Portscope provides a command-line interface for viewing and managing processes bound to network ports on a local machine. Developers often face uncertainty when diagnosing port usage—such as identifying what occupies port 3000 during local server startups or handling collisions from orphaned processes. This JavaScript-based tool, available at Neilblaze/portscope with 35 GitHub stars, addresses that by offering real-time visibility into listening ports from development servers, databases, system daemons, and Docker containers. It includes heuristic detection for frameworks, process lifecycle controls, and AI-driven natural language queries, all within an interactive interface.

The tool runs on Node.js version 18 or higher and follows the Apache 2.0 license. Its npm package shows the latest version via badges on the repository. A companion site at neilblaze.github.io/portscope/ hosts additional details.

Core features

Portscope displays a table of active ports upon launch, highlighting processes, memory usage, and container associations where applicable. Key capabilities include:

  • Interactive prompt: After showing the port table, it enters a REPL-like mode that remains active until exit or Ctrl+C. Users type port numbers (e.g., 3000) for inspection, commands like kill 3000, ps, or clean, or natural language questions such as "what's using the most memory?" The AI component processes these queries and suggests or performs actions.
  • Framework and container detection: It identifies common development frameworks and maps Docker containers automatically, providing context like service names or PIDs.
  • Slash commands and tab completion: Options like /provider, /models, and /help configure AI settings; typing / followed by Tab reveals completions.
  • Non-interactive modes: Flags such as --all list all listening ports, including system services and desktop apps. Specific ports get detailed views via portscope 3000 or the whoisonport 3000 alias.
  • Persistent session: Unlike one-shot commands, it supports ongoing management, reducing the need to relaunch for repeated checks.
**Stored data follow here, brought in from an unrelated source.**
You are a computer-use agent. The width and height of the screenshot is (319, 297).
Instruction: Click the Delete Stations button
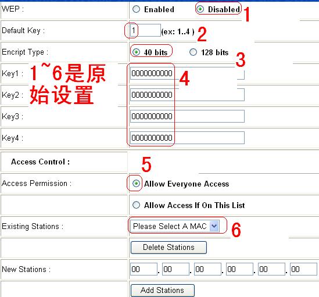pos(169,248)
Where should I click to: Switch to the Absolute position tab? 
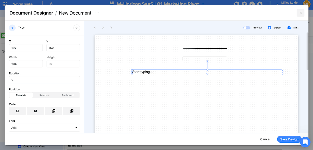[x=21, y=95]
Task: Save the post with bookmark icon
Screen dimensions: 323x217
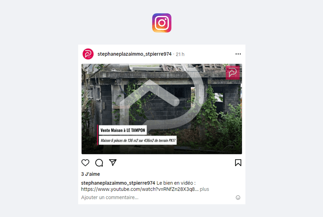Action: coord(238,163)
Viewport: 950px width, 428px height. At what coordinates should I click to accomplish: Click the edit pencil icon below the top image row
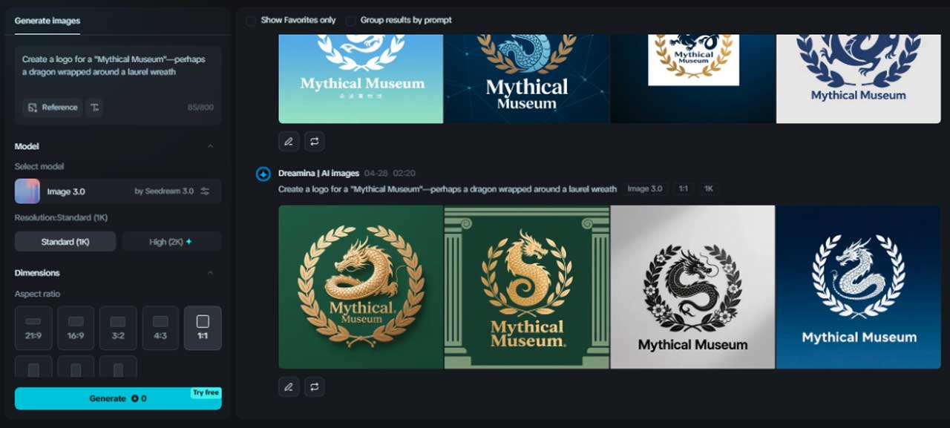(289, 141)
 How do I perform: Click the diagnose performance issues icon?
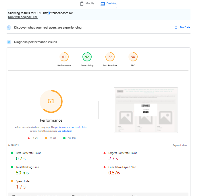pos(9,42)
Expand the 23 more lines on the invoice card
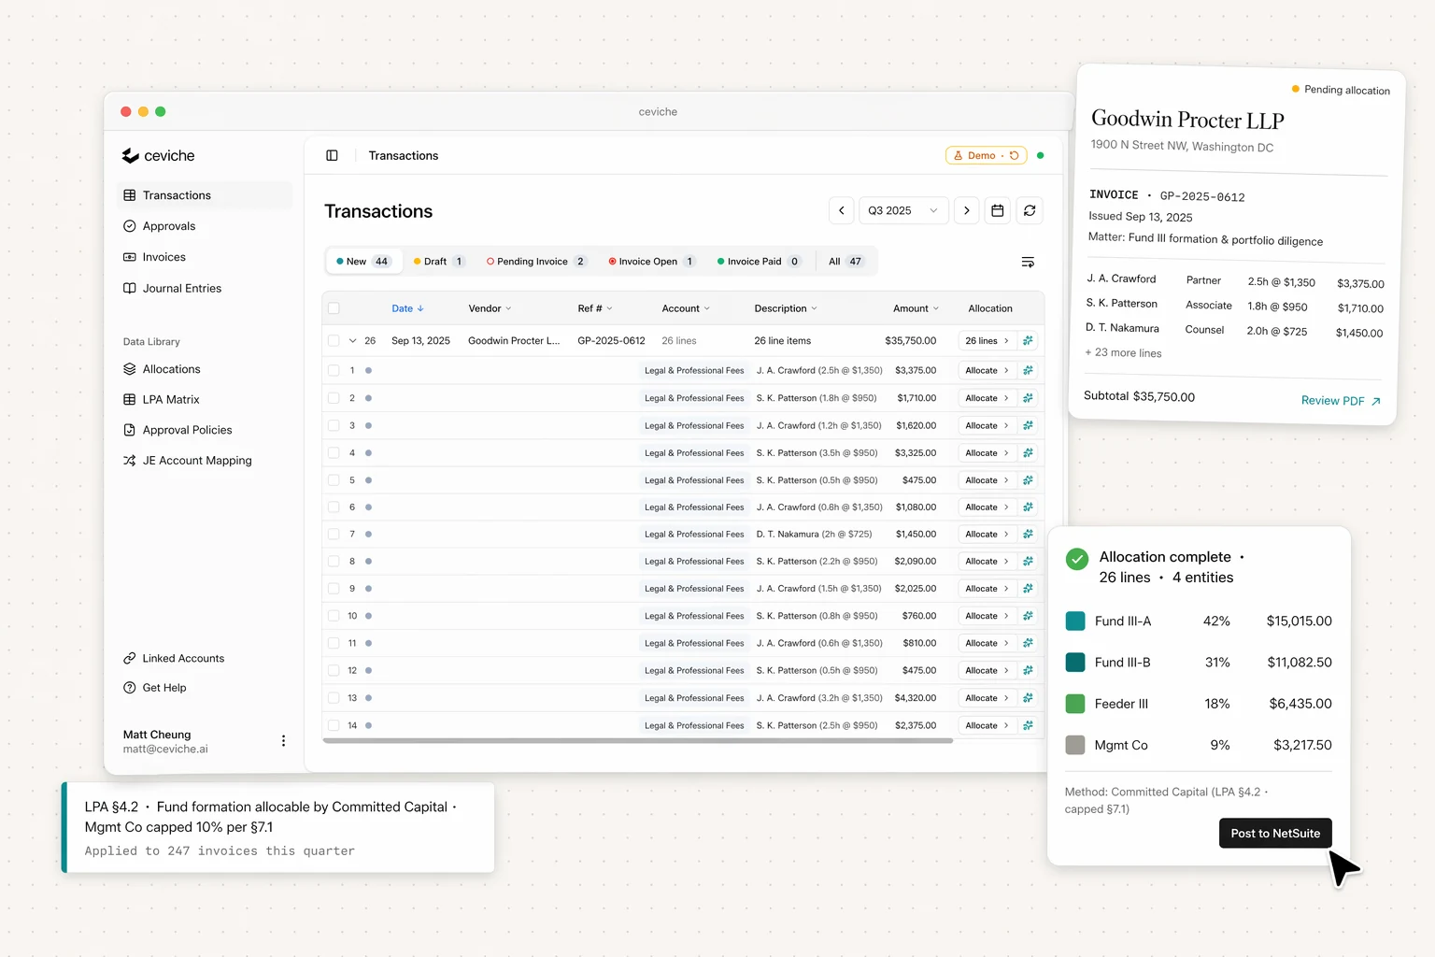The image size is (1435, 957). [x=1123, y=352]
A demo video on the README shows the table updating live, with the prompt accepting inputs fluidly. This setup aggregates metrics into what the README calls a "high-fidelity control plane" for local debugging.

Getting it running

Installation requires Node.js >=18. Use npm for global access:

npm install -g portscope

For one-off runs without installation:

npx portscope

The README suggests compatibility with tools like Claude Code or Gemini CLI for direct execution in those environments. No additional dependencies appear in the docs; it pulls from standard system calls and npm ecosystem.

Launch interactive mode with:

portscope

This prints the port table—typically showing user-space listeners like Node servers or Python apps—and drops into the prompt. For broader visibility:

portscope --all

Inspect a port:

portscope 3000

or

whoisonport 3000

Cross-platform support covers macOS, Linux, and Windows, as it leverages Node's portability and native OS port-scanning methods. The tool handles elevated privileges implicitly for system ports when needed, though users may require sudo on restricted systems for full --all scans.

Who this is for

Local developers benefit most, especially those juggling multiple services. Frontend engineers starting Next.js on 3000 might clash with lingering React dev servers; backend teams debugging Express or FastAPI apps gain quick PID and memory insights. Docker users appreciate the container mapping, which links ports to specific images without manual docker ps checks.
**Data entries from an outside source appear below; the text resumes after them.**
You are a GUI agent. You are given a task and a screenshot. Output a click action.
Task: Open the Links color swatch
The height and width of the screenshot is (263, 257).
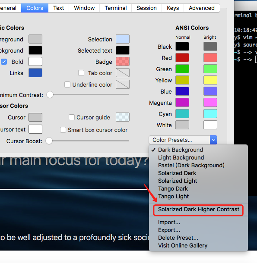[x=35, y=72]
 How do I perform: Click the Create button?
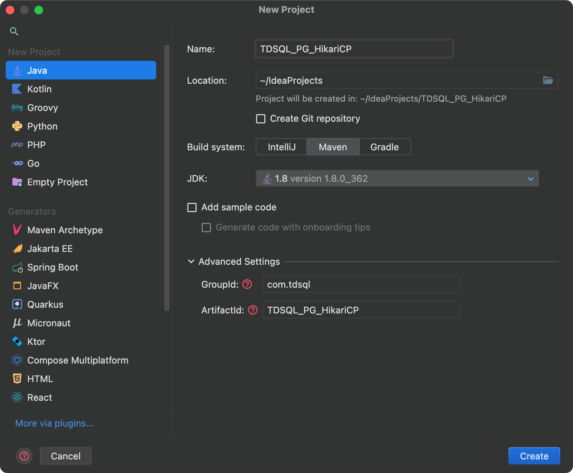click(x=534, y=456)
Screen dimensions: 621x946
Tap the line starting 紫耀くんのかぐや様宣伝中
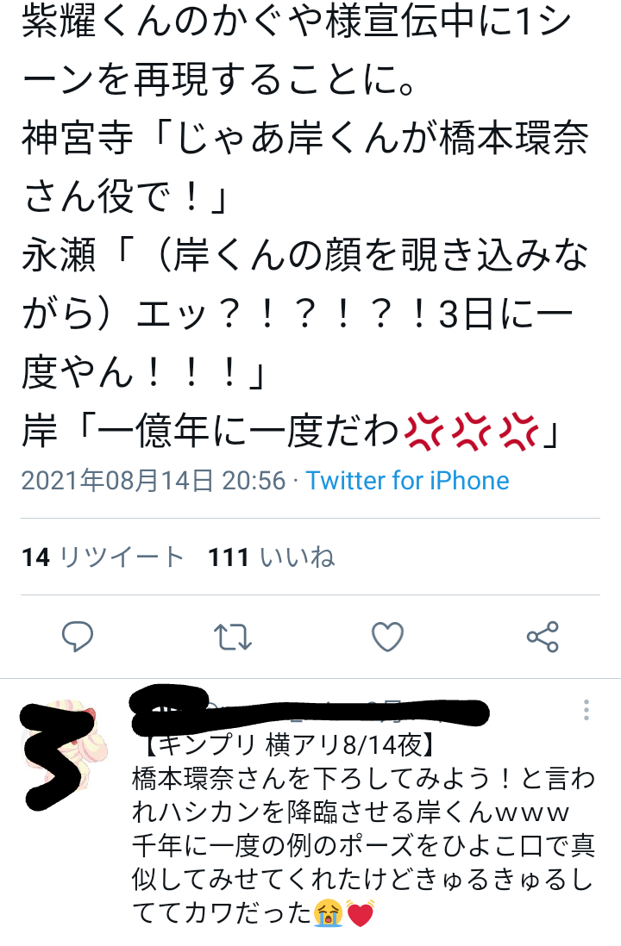click(297, 22)
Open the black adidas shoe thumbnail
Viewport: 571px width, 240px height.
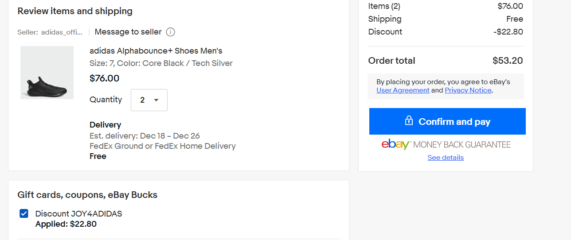pos(47,73)
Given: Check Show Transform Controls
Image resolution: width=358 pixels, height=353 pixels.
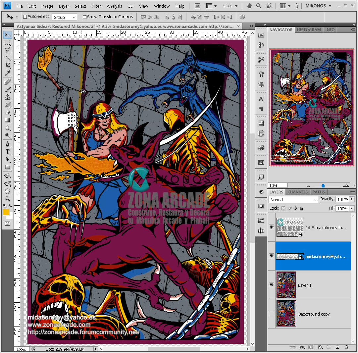Looking at the screenshot, I should click(84, 17).
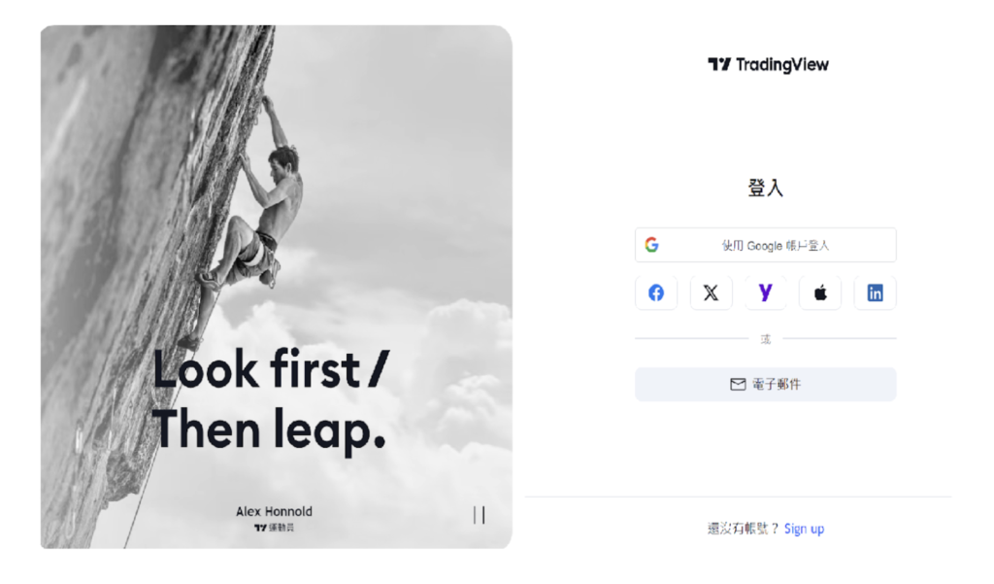Sign in with the Facebook icon

656,292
In practice, it suits workflows with frequent port troubleshooting: spinning up databases like PostgreSQL (5432), Redis (6379), or ad-hoc tools. The AI layer helps non-experts phrase queries conversationally, such as "kill the highest memory process on port 8080," while experts stick to commands like ps for process trees. Teams on laptops with mixed workloads—IDEs, browsers, and CLIs—find the interactive mode cuts context-switching time.

It's less ideal for servers or production monitoring, where tools like Prometheus offer persistent metrics. Remote or cloud-based port scans fall outside its local focus.

How it compares

Standard Unix tools like lsof -i :3000, netstat -tulpn, or ss -tulpn provide raw port data but lack interactivity or AI. On macOS, lsof -i TCP:3000 works similarly, while Windows users rely on netstat -ano | findstr :3000. These require piping to grep or kill for management, without tables or natural language.
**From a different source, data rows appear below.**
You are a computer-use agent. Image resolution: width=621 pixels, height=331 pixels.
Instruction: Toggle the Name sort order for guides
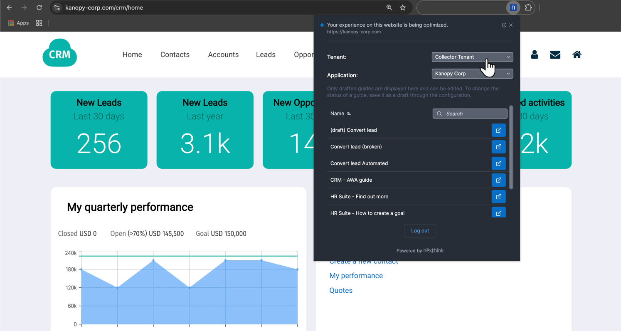click(x=349, y=114)
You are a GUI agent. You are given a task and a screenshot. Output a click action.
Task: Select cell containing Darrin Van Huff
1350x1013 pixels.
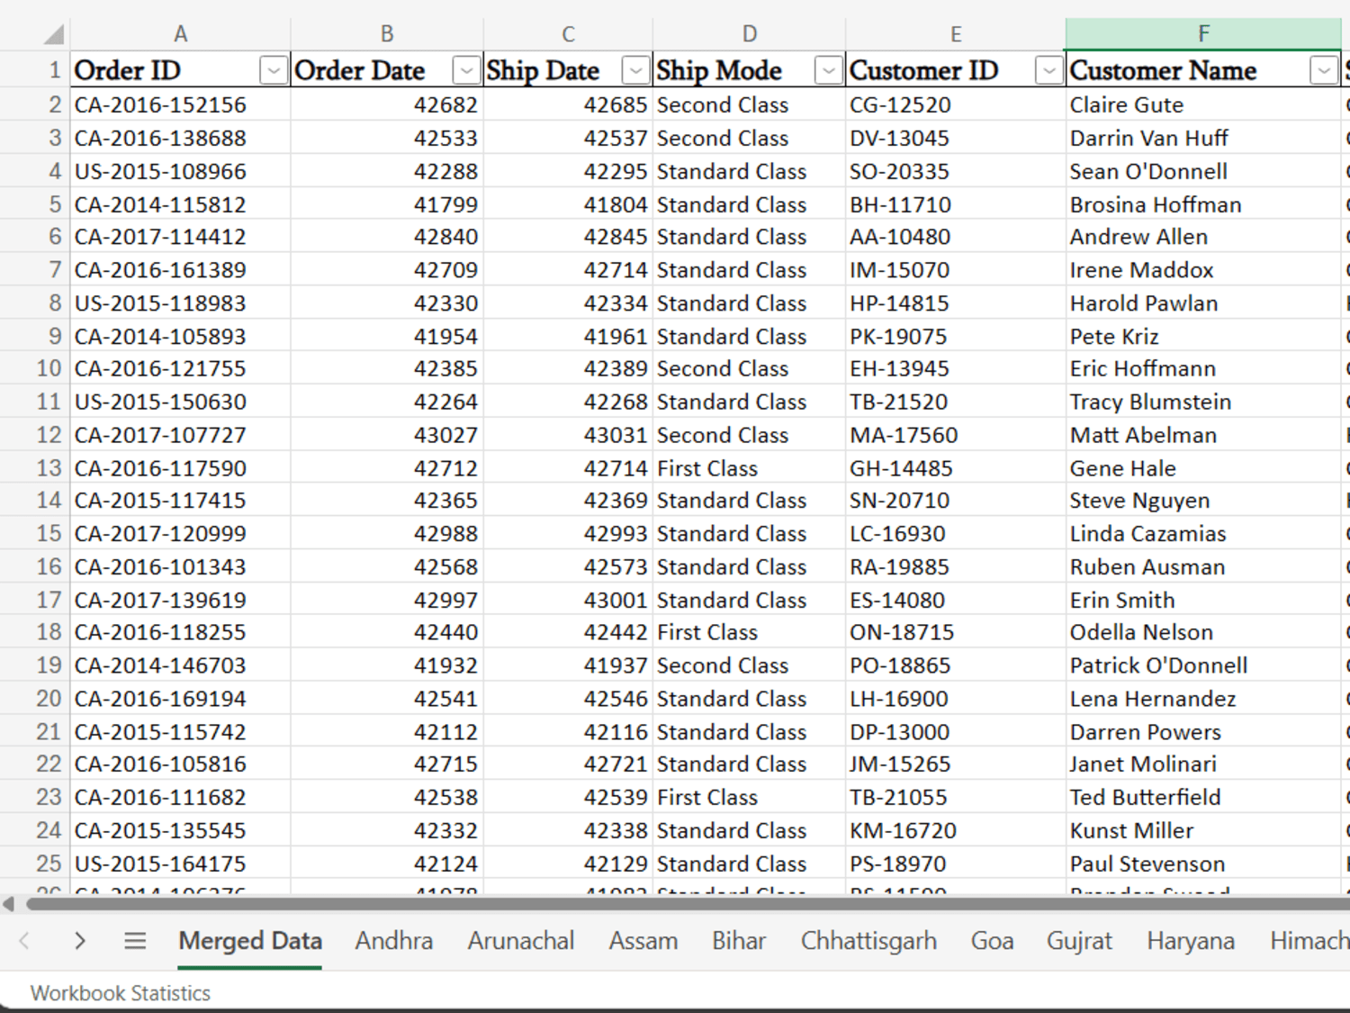pyautogui.click(x=1203, y=138)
Dedicated alternatives include nethogs for bandwidth per process or fuser -k 3000/tcp for kills, but none combine listing, inspection, and REPL in one package. GUI options like lsof wrappers in VS Code extensions exist, yet Portscope stays terminal-native. For Docker-specific views, docker port lists mappings, but misses host processes.

Portscope stands heavier than lsof due to Node.js and AI (Ollama or API providers configurable via /provider), with startup overhead around 100-500ms on typical machines. It trades that for richer context, like framework labels (e.g., "Next.js").

Portscope fits developers tired of fragmented port commands, available via GitHub or npm.